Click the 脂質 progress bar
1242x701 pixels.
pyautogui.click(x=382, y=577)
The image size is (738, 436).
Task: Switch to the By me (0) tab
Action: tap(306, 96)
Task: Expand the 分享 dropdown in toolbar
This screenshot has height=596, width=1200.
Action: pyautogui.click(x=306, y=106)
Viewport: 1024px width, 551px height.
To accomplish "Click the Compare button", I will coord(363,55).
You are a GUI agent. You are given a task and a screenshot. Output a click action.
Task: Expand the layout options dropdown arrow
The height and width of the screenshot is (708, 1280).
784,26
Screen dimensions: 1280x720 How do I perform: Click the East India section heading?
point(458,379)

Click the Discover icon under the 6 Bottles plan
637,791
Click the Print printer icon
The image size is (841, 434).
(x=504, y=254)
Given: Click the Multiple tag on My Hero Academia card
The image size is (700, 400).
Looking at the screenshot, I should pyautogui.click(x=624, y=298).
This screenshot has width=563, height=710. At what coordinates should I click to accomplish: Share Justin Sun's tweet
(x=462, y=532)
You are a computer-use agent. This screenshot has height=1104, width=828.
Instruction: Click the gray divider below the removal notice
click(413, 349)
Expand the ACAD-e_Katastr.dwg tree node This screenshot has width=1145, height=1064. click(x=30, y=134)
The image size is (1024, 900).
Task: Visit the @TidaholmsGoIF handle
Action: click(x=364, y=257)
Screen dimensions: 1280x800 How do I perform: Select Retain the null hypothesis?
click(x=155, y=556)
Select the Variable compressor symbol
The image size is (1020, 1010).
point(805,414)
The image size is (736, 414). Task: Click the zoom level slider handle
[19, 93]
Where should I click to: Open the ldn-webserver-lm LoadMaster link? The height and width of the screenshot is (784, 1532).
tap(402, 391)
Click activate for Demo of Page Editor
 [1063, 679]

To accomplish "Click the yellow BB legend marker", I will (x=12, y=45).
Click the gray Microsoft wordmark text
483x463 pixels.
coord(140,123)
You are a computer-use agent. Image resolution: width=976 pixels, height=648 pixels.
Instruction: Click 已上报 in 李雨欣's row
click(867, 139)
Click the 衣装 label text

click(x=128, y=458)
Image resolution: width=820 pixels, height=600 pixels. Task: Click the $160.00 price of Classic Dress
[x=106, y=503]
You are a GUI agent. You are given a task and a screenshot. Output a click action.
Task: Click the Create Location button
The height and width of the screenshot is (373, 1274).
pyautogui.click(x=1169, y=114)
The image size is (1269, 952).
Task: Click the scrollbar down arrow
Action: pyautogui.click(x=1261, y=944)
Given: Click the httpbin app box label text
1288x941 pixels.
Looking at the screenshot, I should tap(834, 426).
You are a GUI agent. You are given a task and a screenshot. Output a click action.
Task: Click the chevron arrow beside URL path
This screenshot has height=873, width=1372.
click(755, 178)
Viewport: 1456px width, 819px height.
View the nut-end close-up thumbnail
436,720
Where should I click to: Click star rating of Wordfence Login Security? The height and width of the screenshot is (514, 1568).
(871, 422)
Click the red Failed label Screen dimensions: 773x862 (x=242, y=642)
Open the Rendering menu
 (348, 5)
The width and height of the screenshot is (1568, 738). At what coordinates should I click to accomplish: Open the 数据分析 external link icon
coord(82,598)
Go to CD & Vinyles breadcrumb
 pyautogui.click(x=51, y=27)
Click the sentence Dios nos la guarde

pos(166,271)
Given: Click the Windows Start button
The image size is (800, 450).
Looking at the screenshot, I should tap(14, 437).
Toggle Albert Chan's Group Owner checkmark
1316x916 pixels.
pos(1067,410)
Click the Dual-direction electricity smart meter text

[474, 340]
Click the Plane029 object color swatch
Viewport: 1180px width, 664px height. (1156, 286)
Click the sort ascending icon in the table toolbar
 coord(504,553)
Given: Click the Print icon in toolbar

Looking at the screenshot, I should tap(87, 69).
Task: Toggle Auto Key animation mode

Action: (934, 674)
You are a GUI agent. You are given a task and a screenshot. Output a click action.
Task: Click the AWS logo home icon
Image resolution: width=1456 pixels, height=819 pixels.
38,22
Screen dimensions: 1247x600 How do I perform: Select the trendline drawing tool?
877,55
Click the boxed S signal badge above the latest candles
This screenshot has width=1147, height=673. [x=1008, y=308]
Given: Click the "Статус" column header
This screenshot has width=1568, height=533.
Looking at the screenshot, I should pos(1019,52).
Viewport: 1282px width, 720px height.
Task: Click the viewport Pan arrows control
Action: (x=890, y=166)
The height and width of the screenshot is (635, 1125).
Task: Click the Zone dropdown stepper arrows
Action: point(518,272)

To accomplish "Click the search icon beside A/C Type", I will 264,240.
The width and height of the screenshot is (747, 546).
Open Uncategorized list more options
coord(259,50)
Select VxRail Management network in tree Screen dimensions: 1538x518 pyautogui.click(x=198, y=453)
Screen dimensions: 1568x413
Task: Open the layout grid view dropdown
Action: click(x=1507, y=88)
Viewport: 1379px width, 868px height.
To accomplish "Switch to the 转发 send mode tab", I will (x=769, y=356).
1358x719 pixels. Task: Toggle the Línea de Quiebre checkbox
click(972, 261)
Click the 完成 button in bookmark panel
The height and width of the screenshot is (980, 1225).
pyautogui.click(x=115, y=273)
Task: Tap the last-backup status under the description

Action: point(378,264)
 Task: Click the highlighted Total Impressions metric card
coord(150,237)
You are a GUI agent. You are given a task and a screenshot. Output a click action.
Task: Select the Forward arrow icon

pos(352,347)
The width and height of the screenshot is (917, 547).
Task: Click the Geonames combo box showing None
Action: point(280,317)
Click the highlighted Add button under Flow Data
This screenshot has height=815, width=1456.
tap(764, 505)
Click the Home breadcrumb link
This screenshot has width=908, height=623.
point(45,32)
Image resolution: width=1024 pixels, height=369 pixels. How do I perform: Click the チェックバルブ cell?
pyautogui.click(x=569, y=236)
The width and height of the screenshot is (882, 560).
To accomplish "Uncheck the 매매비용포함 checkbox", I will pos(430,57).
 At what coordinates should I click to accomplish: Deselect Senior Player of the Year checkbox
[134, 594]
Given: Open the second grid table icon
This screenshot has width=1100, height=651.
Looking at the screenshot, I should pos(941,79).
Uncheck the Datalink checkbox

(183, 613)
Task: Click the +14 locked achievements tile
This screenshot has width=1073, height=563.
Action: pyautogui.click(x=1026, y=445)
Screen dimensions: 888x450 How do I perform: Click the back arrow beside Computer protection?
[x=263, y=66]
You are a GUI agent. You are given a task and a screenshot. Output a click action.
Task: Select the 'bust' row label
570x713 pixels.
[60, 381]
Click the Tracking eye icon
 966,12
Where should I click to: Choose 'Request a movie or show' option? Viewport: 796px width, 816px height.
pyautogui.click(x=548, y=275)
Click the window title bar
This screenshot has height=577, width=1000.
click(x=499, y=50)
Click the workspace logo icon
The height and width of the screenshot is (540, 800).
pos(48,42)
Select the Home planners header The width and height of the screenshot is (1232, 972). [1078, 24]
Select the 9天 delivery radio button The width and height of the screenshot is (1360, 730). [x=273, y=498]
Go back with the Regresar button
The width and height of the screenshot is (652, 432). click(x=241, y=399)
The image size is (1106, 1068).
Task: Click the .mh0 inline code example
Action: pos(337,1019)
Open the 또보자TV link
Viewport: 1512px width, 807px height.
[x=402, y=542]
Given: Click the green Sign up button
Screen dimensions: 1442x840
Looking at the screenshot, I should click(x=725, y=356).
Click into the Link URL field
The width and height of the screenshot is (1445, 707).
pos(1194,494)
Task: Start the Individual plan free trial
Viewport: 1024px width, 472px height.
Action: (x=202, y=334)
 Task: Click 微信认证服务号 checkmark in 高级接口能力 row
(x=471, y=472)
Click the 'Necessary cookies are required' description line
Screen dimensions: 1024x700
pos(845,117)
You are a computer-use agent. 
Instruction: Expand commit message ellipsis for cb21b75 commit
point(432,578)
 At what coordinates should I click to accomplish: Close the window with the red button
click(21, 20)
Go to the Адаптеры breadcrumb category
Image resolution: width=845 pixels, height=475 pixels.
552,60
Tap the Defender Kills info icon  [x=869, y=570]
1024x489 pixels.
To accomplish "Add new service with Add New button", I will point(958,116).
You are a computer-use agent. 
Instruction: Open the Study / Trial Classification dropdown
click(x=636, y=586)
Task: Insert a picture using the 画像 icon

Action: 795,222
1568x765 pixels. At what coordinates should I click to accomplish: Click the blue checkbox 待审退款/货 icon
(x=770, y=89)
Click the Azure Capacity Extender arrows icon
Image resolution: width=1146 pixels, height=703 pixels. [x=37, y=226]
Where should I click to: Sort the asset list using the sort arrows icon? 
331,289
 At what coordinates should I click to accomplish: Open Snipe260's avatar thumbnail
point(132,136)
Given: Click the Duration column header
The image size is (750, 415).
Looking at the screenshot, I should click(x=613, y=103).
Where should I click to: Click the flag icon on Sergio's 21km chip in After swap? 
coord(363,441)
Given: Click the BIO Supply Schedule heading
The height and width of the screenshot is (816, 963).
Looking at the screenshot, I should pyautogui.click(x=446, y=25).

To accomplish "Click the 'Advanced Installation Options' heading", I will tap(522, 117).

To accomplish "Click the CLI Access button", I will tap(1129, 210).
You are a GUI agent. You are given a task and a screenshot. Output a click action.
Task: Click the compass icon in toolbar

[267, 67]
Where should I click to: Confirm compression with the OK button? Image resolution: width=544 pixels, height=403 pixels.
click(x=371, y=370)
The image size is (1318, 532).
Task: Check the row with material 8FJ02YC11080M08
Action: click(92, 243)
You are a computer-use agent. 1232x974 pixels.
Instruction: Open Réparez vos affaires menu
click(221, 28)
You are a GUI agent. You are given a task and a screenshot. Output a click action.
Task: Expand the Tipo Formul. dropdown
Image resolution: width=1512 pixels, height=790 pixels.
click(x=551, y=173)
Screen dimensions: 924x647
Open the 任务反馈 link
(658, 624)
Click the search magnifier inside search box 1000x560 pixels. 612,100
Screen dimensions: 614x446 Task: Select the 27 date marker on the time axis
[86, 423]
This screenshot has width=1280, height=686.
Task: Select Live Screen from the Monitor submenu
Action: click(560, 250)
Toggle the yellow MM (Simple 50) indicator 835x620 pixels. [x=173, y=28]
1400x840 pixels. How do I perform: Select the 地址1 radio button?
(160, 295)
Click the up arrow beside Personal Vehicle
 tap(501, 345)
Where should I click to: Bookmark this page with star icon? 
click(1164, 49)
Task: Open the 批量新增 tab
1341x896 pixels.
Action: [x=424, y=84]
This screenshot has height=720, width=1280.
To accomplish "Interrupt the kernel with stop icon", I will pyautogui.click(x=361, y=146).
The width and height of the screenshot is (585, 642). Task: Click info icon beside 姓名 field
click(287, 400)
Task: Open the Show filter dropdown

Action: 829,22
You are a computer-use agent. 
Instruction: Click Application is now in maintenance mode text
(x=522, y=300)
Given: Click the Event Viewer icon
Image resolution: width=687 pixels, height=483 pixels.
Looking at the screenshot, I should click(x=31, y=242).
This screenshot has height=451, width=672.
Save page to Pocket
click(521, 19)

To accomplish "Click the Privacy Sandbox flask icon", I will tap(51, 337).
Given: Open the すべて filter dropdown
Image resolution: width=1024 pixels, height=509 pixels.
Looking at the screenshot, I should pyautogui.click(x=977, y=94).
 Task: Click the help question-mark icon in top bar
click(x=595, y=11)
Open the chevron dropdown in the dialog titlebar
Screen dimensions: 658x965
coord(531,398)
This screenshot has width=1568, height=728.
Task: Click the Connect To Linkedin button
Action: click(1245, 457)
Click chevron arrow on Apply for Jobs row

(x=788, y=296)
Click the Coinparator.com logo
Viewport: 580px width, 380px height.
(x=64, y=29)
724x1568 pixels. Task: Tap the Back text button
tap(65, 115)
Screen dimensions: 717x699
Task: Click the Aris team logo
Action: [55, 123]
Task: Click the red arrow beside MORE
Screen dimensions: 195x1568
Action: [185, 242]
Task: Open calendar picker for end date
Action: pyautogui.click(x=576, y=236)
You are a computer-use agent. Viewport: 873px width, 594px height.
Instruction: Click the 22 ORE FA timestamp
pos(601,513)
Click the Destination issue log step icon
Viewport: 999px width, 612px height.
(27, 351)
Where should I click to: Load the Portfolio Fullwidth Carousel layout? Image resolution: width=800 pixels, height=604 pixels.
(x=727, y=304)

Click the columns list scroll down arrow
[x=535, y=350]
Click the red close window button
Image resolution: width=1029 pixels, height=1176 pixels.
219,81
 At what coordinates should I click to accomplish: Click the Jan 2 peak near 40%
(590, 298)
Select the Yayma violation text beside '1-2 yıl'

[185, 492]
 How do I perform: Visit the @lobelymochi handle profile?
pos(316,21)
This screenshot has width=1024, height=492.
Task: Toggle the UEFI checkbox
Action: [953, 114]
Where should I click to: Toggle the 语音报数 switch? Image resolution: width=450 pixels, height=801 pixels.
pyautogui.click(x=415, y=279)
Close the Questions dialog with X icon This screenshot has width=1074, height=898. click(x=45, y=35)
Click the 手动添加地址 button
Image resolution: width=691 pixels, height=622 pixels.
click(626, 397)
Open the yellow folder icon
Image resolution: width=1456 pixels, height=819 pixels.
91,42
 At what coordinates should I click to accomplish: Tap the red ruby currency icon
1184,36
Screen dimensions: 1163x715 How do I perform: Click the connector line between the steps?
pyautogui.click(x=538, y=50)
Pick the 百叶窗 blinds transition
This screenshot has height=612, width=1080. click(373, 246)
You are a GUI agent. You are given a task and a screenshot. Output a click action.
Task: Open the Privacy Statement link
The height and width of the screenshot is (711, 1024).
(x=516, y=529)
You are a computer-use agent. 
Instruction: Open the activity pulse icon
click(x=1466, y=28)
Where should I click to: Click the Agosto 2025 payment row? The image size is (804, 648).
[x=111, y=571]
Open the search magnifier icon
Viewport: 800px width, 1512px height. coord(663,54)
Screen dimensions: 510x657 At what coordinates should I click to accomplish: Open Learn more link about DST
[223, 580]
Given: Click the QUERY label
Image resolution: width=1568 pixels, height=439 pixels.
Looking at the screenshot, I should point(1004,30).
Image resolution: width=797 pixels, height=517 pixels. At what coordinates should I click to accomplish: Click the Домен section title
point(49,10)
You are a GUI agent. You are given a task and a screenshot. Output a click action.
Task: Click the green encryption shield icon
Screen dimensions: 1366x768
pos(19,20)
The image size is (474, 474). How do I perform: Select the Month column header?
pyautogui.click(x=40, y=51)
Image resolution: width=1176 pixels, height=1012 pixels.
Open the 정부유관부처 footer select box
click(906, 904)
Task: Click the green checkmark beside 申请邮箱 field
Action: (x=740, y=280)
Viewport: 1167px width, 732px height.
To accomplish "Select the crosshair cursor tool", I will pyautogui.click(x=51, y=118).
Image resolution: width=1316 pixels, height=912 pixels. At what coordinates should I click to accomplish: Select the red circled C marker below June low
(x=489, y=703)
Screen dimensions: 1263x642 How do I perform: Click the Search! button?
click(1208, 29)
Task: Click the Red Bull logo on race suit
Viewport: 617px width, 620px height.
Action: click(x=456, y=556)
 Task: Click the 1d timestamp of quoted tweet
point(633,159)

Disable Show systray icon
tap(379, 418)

» **WHAT THIS TASK INVOLVES**: Scan the records above for the string "yellow", then select every line that holds it.

» **YOUR SOLUTION**:
To accomplish "Click the yellow BB legend marker", I will (x=12, y=45).
Toggle the yellow MM (Simple 50) indicator 835x620 pixels. [x=173, y=28]
Open the yellow folder icon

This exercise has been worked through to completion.